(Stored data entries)
■ ■ ■ ■ ■
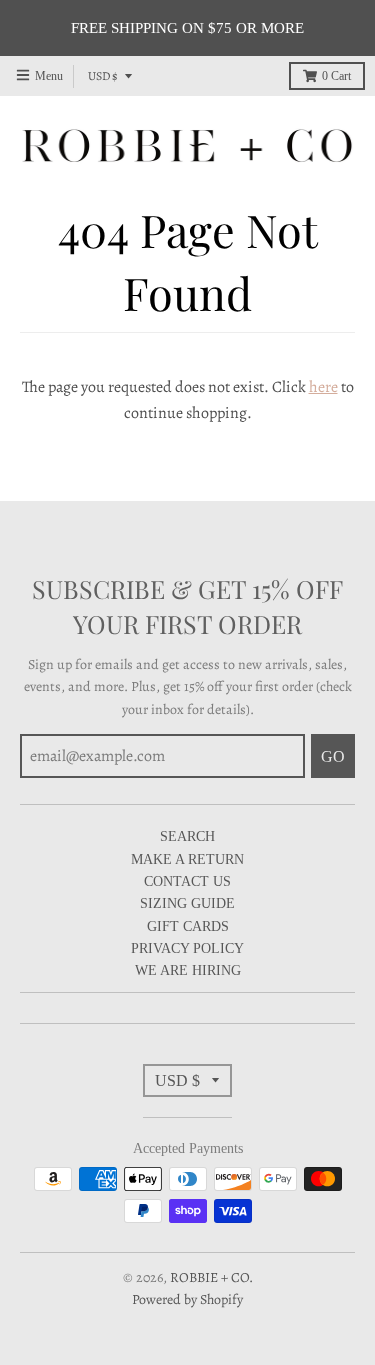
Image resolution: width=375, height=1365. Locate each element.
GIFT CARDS (188, 926)
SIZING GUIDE (187, 903)
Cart (336, 76)
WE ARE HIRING (188, 970)
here (323, 387)
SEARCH (187, 836)
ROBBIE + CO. (211, 1277)
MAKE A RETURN (187, 859)
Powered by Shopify (187, 1299)
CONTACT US (187, 881)
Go (333, 756)
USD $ (103, 76)
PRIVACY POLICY (187, 948)
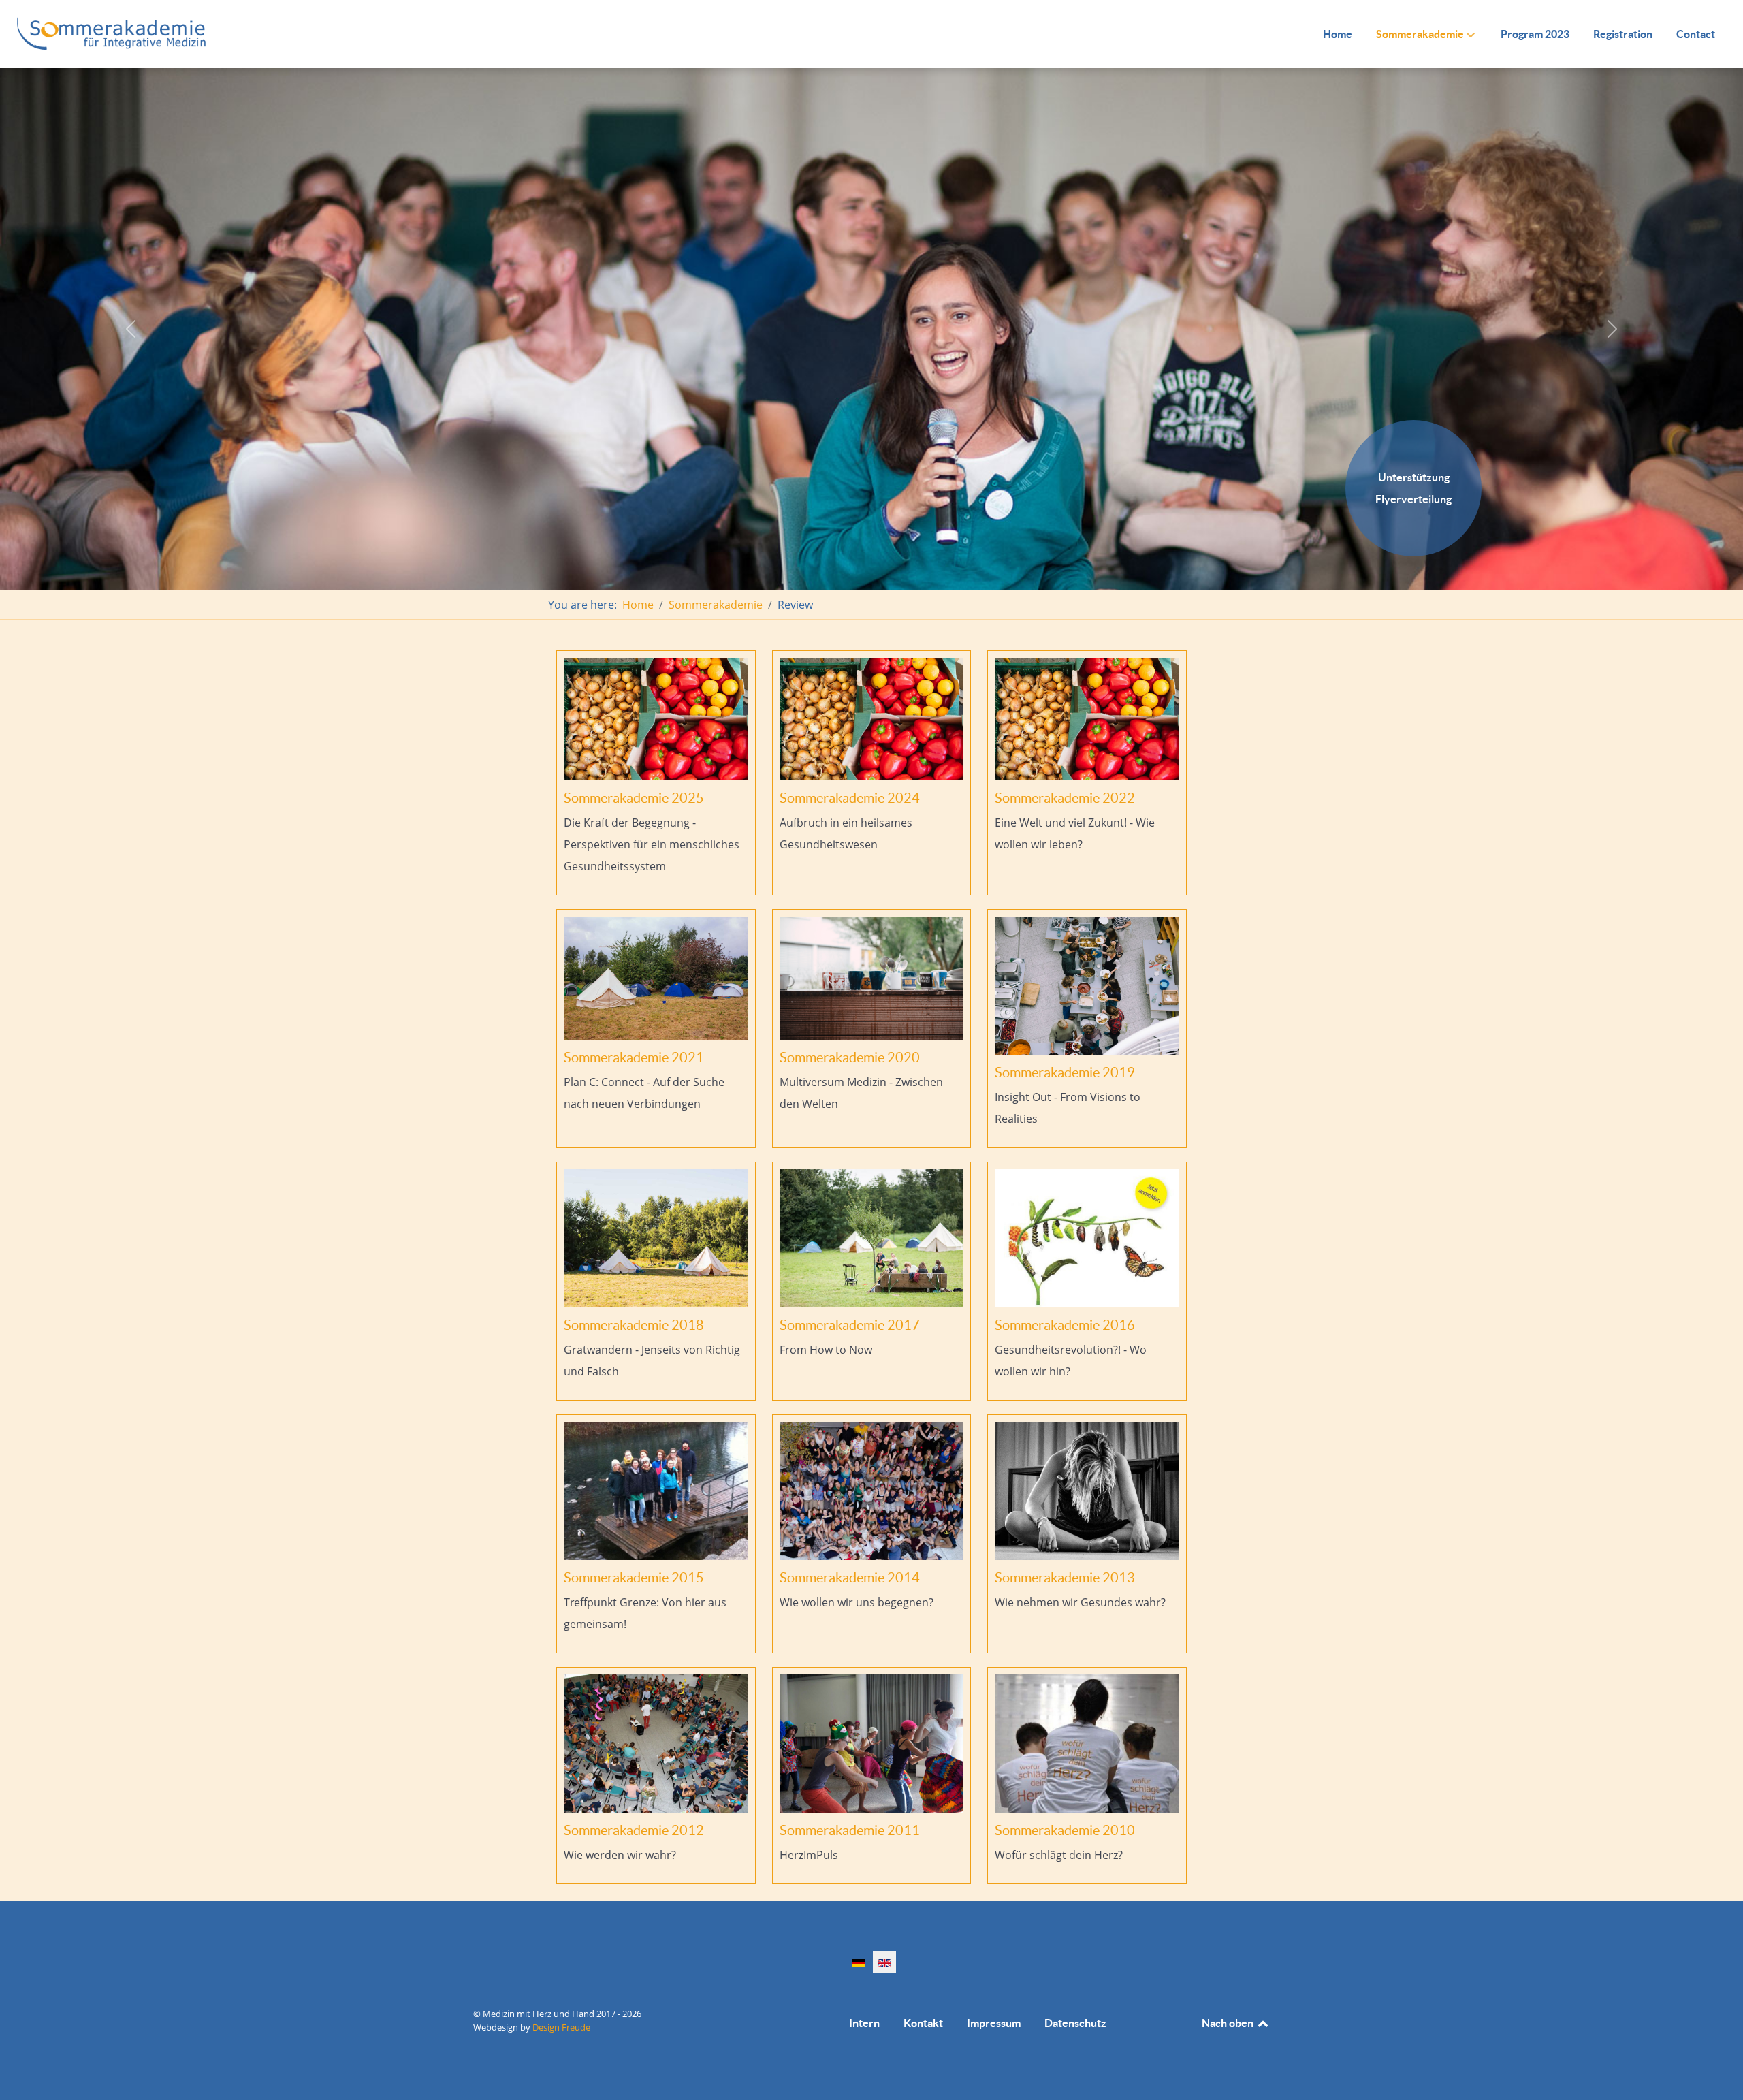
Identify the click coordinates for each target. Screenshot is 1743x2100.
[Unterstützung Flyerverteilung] (1413, 552)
■ ■ ■ ■ ■
**Task prompt**
Across the entries above, how many lines carry the word "each"? Write only the number.

**Answer below**
2